>>>

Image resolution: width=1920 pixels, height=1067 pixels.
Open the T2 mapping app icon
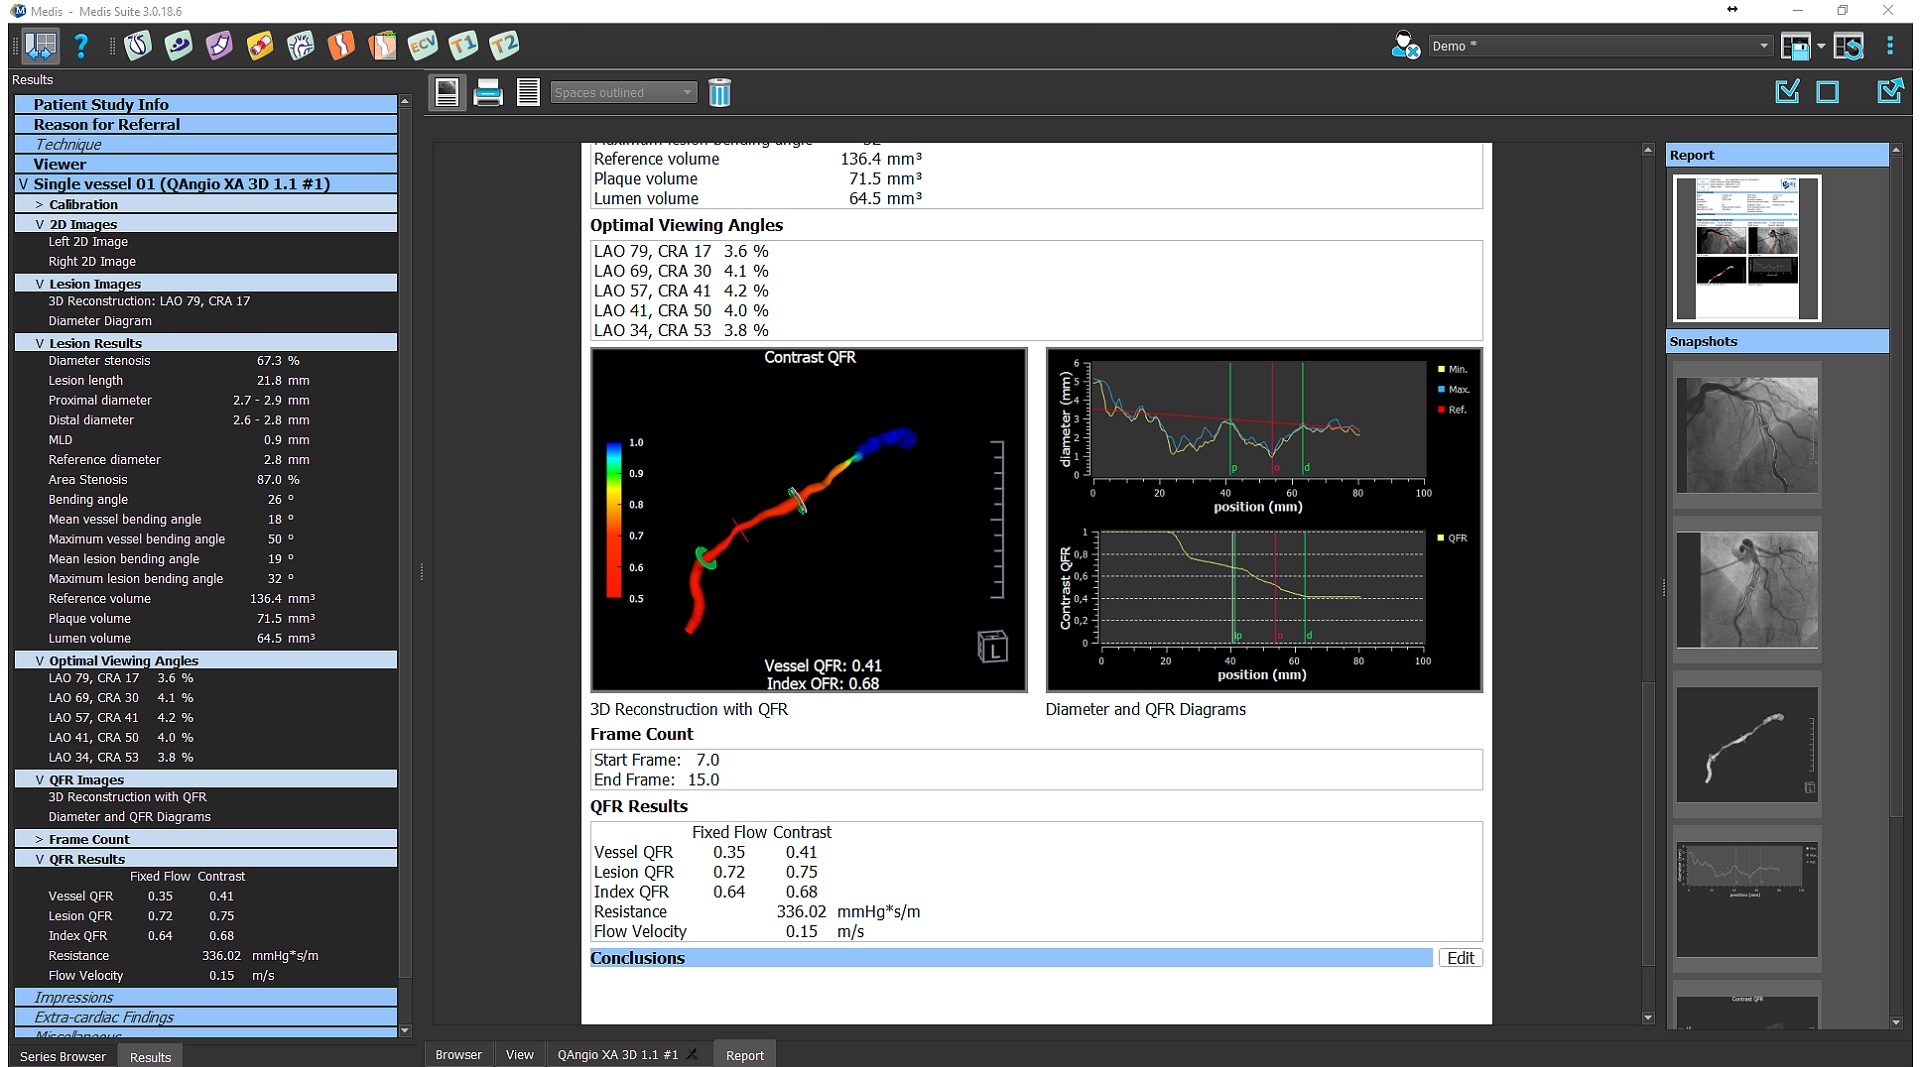point(504,45)
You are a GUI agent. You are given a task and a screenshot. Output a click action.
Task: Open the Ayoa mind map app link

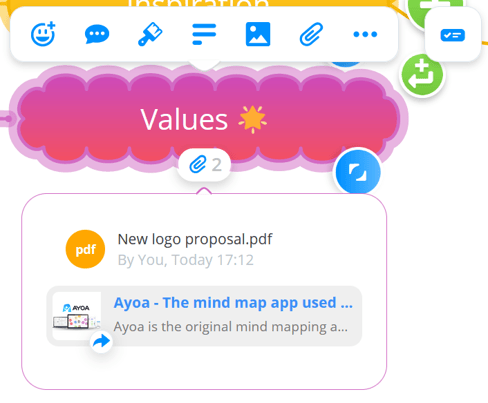click(x=233, y=303)
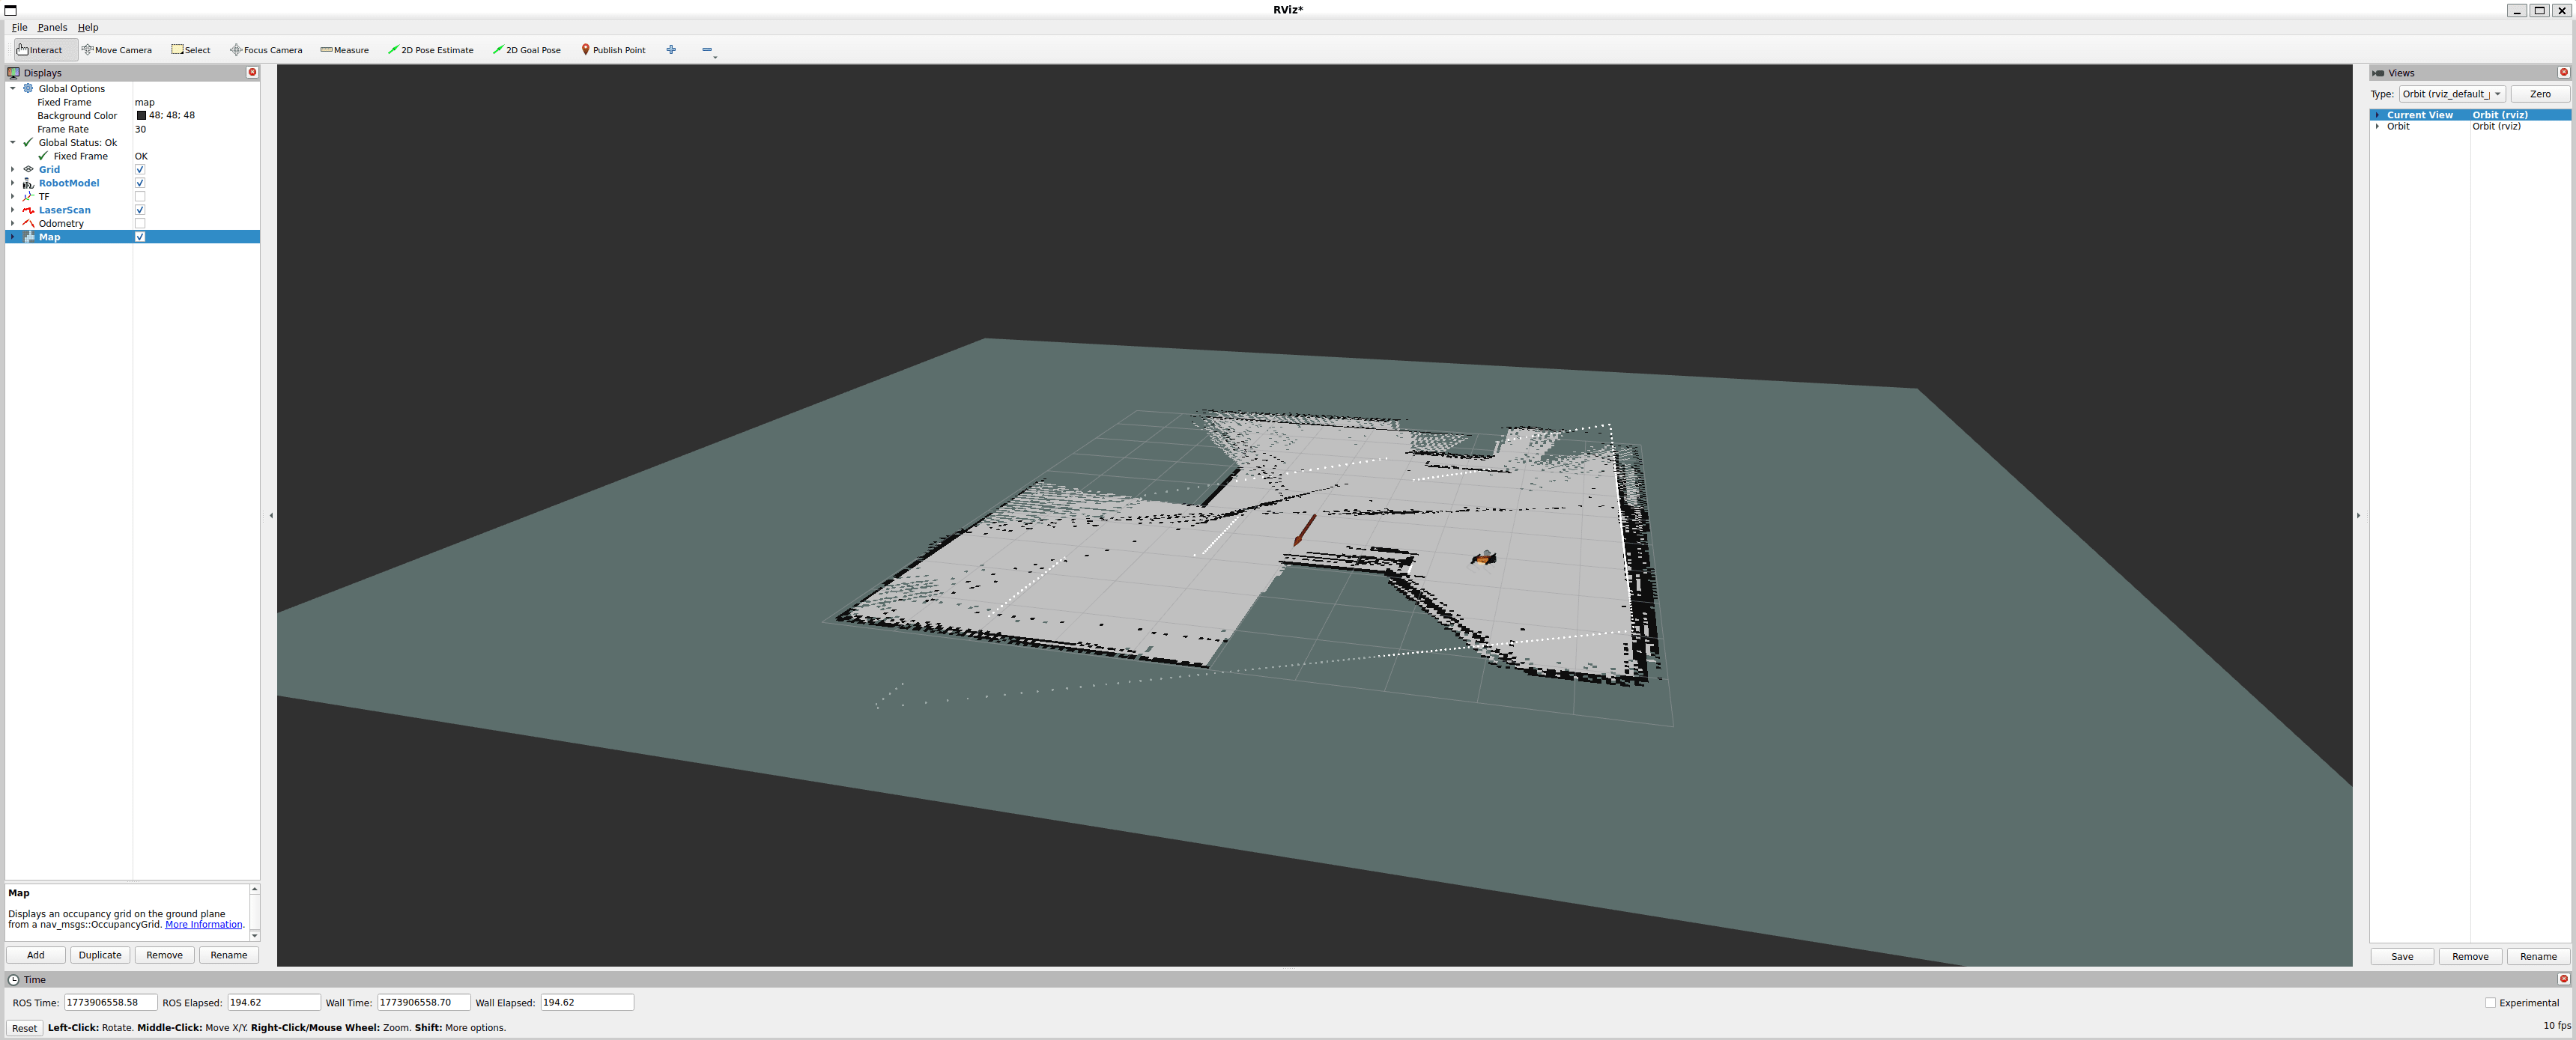Collapse the Global Options section

[13, 89]
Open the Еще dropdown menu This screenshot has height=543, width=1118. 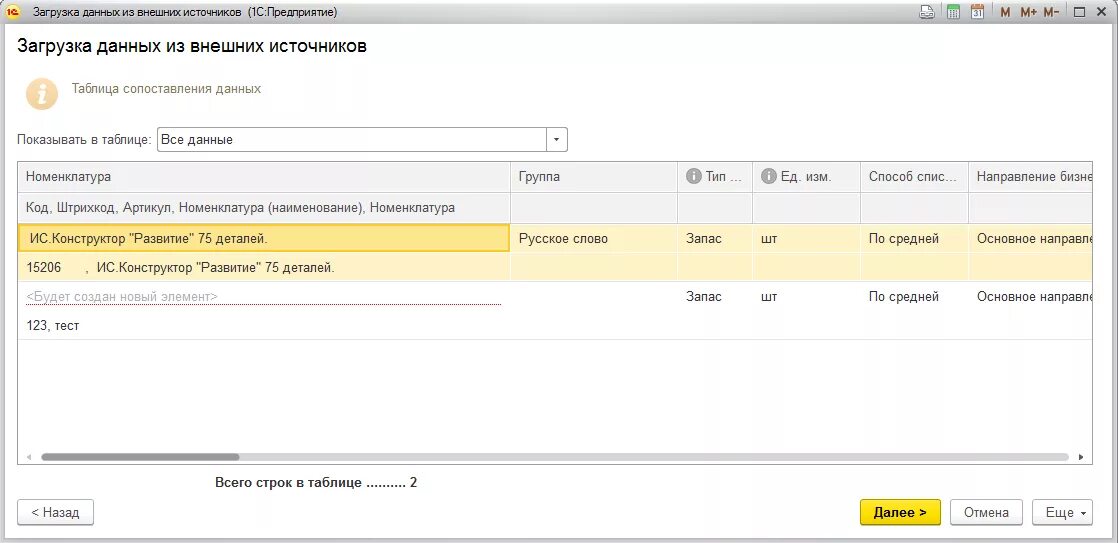click(x=1062, y=512)
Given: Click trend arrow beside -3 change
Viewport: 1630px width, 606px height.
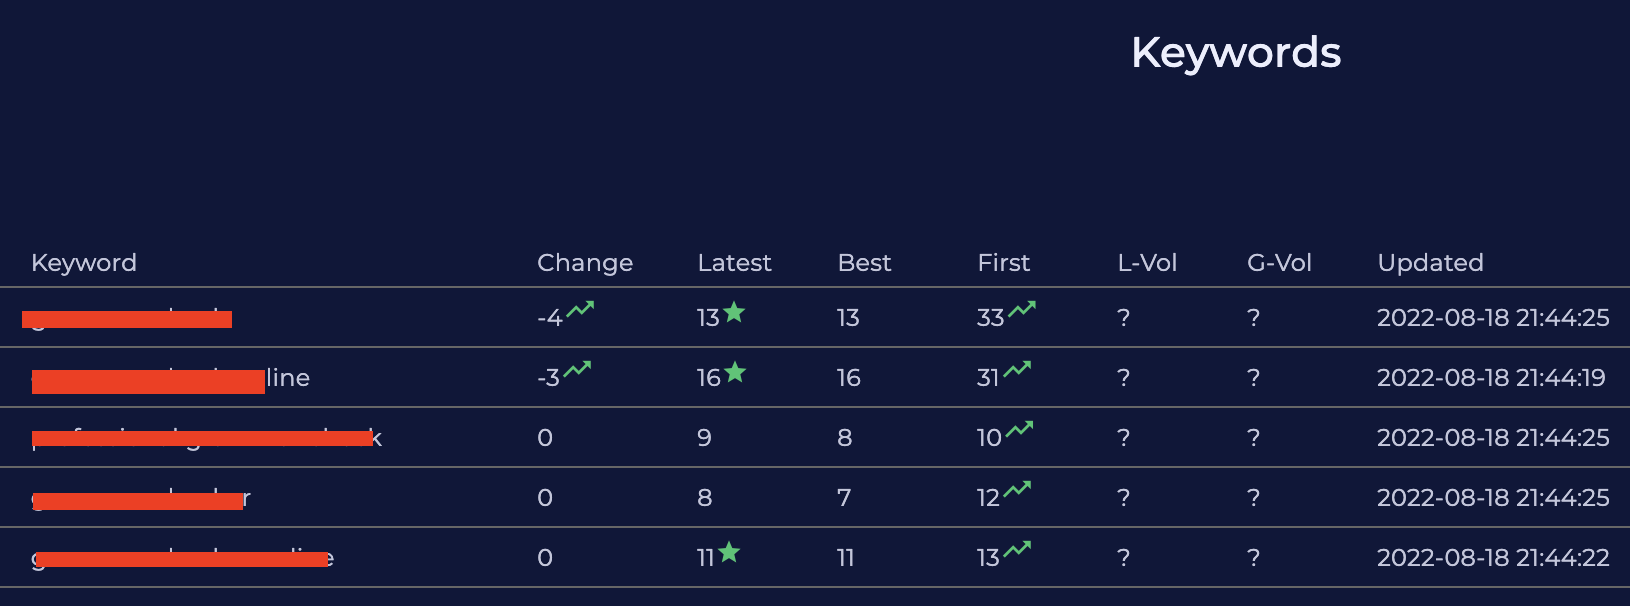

<<<

Written task
Rewrite the listing from the line containing "Given: Click trend arrow beside -3 change" through the end of the listing, inclusive, replacing "trend arrow" with "trend icon" and keeping everything else the same. Omit the pictures.

The reply
Given: Click trend icon beside -3 change
Viewport: 1630px width, 606px height.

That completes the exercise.